▶ [Your instructions]:
Write out the whole listing exactly; no images belong in it.

▶ [Data for processing]:
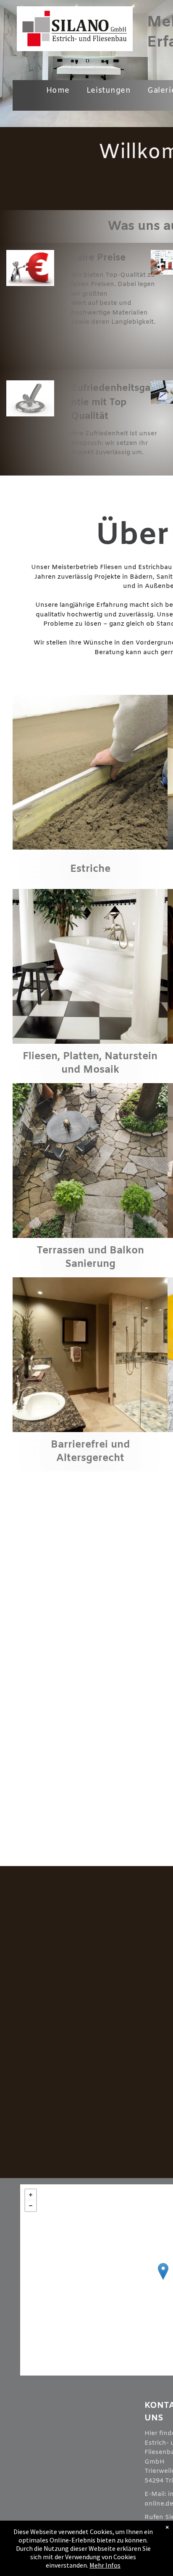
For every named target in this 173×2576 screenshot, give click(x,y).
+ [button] (30, 2194)
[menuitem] (58, 91)
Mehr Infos (105, 2565)
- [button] (30, 2205)
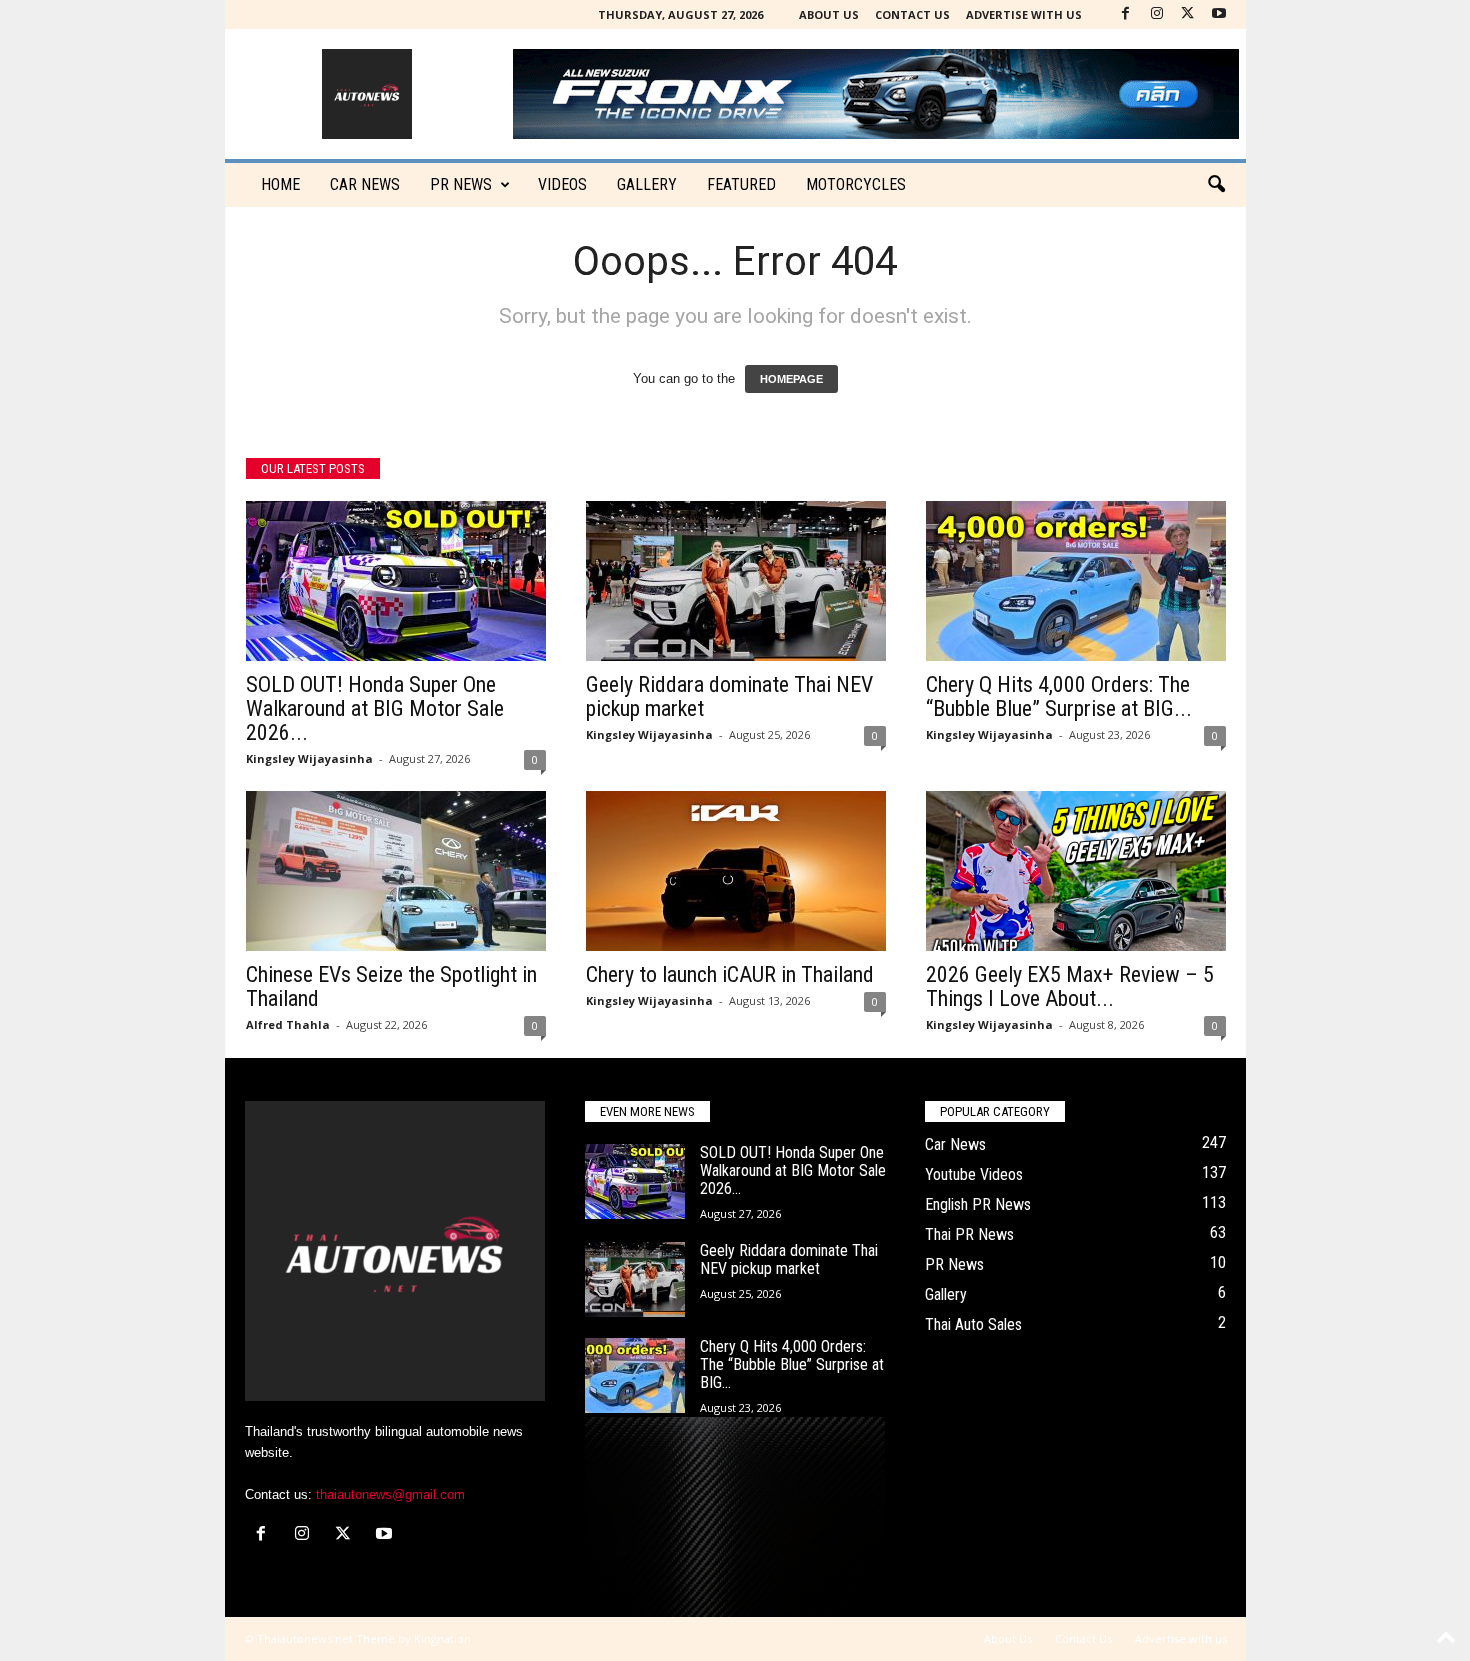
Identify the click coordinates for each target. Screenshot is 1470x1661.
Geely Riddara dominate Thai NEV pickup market (729, 696)
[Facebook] (1126, 14)
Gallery (647, 184)
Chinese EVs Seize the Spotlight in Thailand (391, 986)
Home (280, 184)
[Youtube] (1219, 14)
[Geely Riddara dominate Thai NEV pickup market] (736, 581)
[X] (1188, 14)
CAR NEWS (365, 184)
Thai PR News (969, 1234)
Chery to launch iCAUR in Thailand (730, 974)
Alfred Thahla (288, 1024)
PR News (461, 184)
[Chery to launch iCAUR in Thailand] (736, 871)
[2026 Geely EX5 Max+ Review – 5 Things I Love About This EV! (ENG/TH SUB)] (1076, 871)
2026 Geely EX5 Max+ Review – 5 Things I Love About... (1070, 986)
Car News (955, 1144)
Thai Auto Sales (973, 1324)
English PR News (978, 1204)
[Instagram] (1157, 14)
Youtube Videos (974, 1174)
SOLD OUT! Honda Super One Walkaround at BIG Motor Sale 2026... (375, 708)
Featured (741, 184)
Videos (562, 184)
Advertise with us (1024, 14)
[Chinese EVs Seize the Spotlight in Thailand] (396, 871)
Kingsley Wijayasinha (309, 758)
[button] (1216, 185)
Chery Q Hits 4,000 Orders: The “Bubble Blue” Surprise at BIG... (1059, 696)
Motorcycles (856, 184)
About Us (829, 14)
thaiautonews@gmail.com (390, 1494)
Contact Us (912, 14)
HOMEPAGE (791, 379)
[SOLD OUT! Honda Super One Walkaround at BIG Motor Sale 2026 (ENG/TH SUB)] (396, 581)
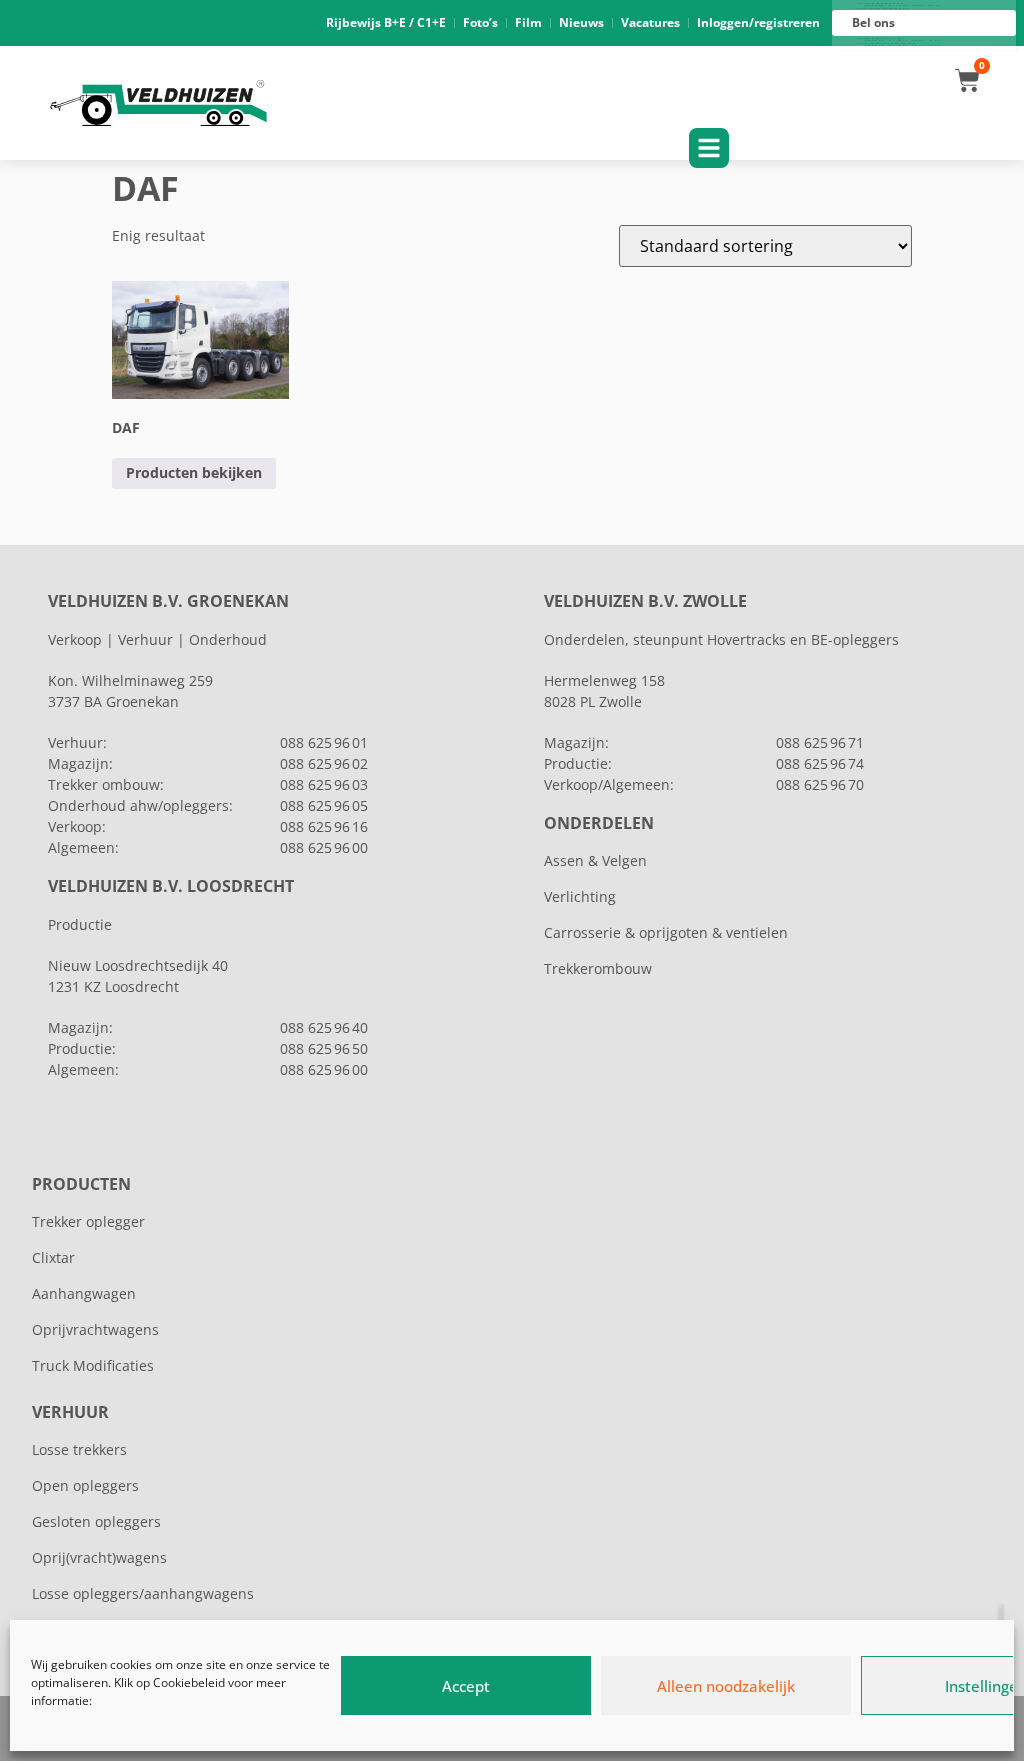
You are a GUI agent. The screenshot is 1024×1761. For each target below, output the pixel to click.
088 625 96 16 (324, 826)
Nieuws (581, 22)
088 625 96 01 (324, 742)
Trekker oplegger (88, 1221)
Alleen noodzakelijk (726, 1686)
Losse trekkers (79, 1449)
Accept (466, 1686)
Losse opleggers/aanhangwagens (143, 1593)
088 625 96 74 (820, 763)
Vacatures (650, 22)
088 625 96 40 (324, 1027)
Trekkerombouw (598, 968)
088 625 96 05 (324, 805)
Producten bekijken (194, 472)
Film (528, 22)
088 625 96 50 (324, 1048)
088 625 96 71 (820, 742)
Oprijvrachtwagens (95, 1329)
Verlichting (580, 896)
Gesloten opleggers (96, 1521)
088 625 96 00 (324, 847)
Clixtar (53, 1257)
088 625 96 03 (324, 784)
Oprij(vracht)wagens (99, 1557)
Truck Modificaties (93, 1365)
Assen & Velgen (595, 860)
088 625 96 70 (820, 784)
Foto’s (480, 22)
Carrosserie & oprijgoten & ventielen (666, 932)
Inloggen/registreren (758, 22)
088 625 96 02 (324, 763)
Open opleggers (85, 1485)
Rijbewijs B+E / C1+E (386, 22)
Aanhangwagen (84, 1293)
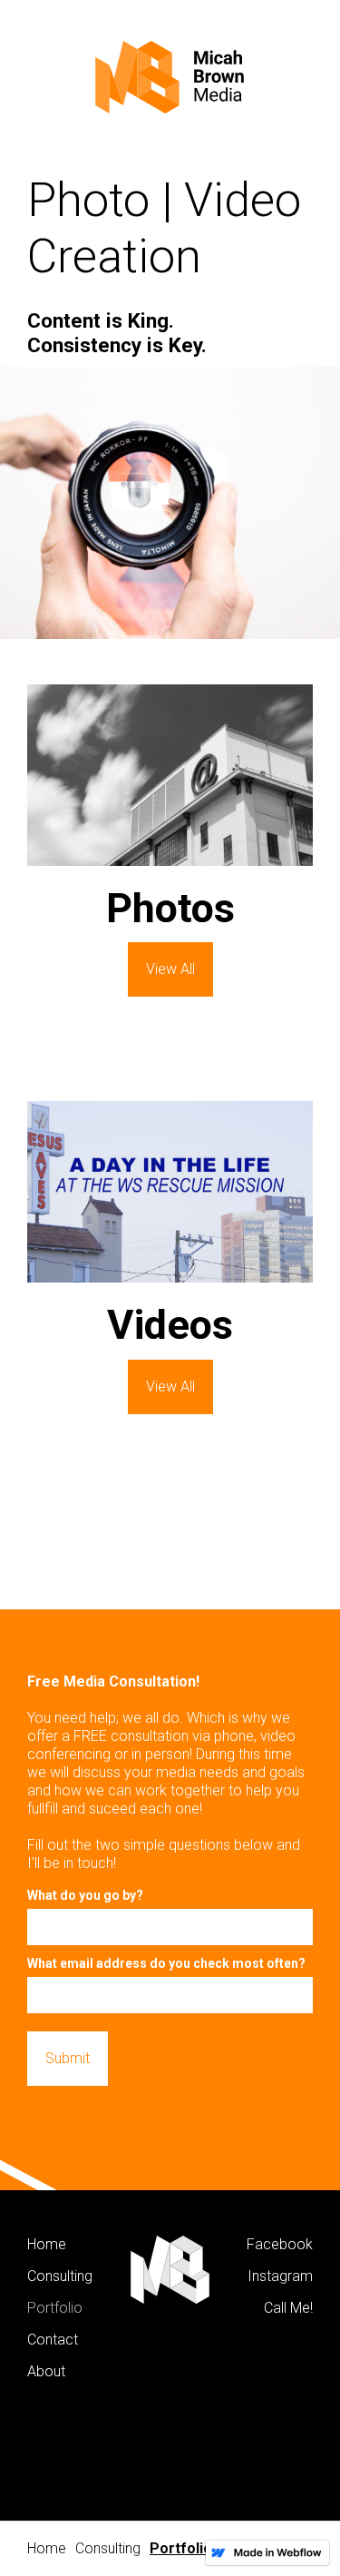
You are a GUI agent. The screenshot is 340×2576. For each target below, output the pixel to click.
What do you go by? (85, 1895)
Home (46, 2548)
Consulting (108, 2548)
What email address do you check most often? (166, 1963)
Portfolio (181, 2548)
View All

▶ [Result]:
For every named target in this 173×2576 screenshot, give click(x,y).
+ [button] (30, 2194)
[menuitem] (58, 91)
Mehr Infos (105, 2565)
- [button] (30, 2205)
Identify the click coordinates for each target. Screenshot is 1470x1661.
Geely Riddara dominate Thai NEV pickup market (729, 696)
[Facebook] (1126, 14)
Gallery (647, 184)
Chinese EVs Seize the Spotlight in Thailand (391, 986)
Home (280, 184)
[Youtube] (1219, 14)
[Geely Riddara dominate Thai NEV pickup market] (736, 581)
[X] (1188, 14)
CAR NEWS (365, 184)
Thai PR News (969, 1234)
Chery to launch iCAUR in Thailand (730, 974)
Alfred Thahla (288, 1024)
PR News (461, 184)
[Chery to launch iCAUR in Thailand] (736, 871)
[2026 Geely EX5 Max+ Review – 5 Things I Love About This EV! (ENG/TH SUB)] (1076, 871)
2026 Geely EX5 Max+ Review – 5 Things I Love About... (1070, 986)
Car News (955, 1144)
Thai Auto Sales (973, 1324)
English PR News (978, 1204)
[Instagram] (1157, 14)
Youtube Videos (974, 1174)
SOLD OUT! Honda Super One Walkaround at BIG Motor Sale 2026... (375, 708)
Featured (741, 184)
Videos (562, 184)
Advertise with us (1024, 14)
[Chinese EVs Seize the Spotlight in Thailand] (396, 871)
Kingsley Wijayasinha (309, 758)
[button] (1216, 185)
Chery Q Hits 4,000 Orders: The “Bubble Blue” Surprise at BIG... (1059, 696)
Motorcycles (856, 184)
About Us (829, 14)
thaiautonews@gmail.com (390, 1494)
Contact Us (912, 14)
HOMEPAGE (791, 379)
[SOLD OUT! Honda Super One Walkaround at BIG Motor Sale 2026 (ENG/TH SUB)] (396, 581)
You are a GUI agent. The screenshot is 1024×1761. For each target below, output the pixel to click.
088 625 96 16 (324, 826)
Nieuws (581, 22)
088 625 96 01 (324, 742)
Trekker oplegger (88, 1221)
Alleen noodzakelijk (726, 1686)
Losse trekkers (79, 1449)
Accept (466, 1686)
Losse opleggers/aanhangwagens (143, 1593)
088 625 96 74 (820, 763)
Vacatures (650, 22)
088 625 96 40 (324, 1027)
Trekkerombouw (598, 968)
088 625 96 05 (324, 805)
Producten bekijken (194, 472)
Film (528, 22)
088 625 96 50 (324, 1048)
088 625 96 71 (820, 742)
Oprijvrachtwagens (95, 1329)
Verlichting (580, 896)
Gesloten opleggers (96, 1521)
088 625 96 00 (324, 847)
Clixtar (53, 1257)
088 625 96 03 (324, 784)
Oprij(vracht)wagens (99, 1557)
Truck Modificaties (93, 1365)
Assen & Velgen (595, 860)
088 625 96 70 (820, 784)
Foto’s (480, 22)
Carrosserie & oprijgoten & ventielen (666, 932)
Inloggen/registreren (758, 22)
088 625 96 02 (324, 763)
Open opleggers (85, 1485)
Rijbewijs B+E / C1+E (386, 22)
Aanhangwagen (84, 1293)
You are a GUI agent. The screenshot is 340×2576. For each target below, output the pixel to click.
What do you go by? (85, 1895)
Home (46, 2548)
Consulting (108, 2548)
What email address do you check most often? (166, 1963)
Portfolio (181, 2548)
View All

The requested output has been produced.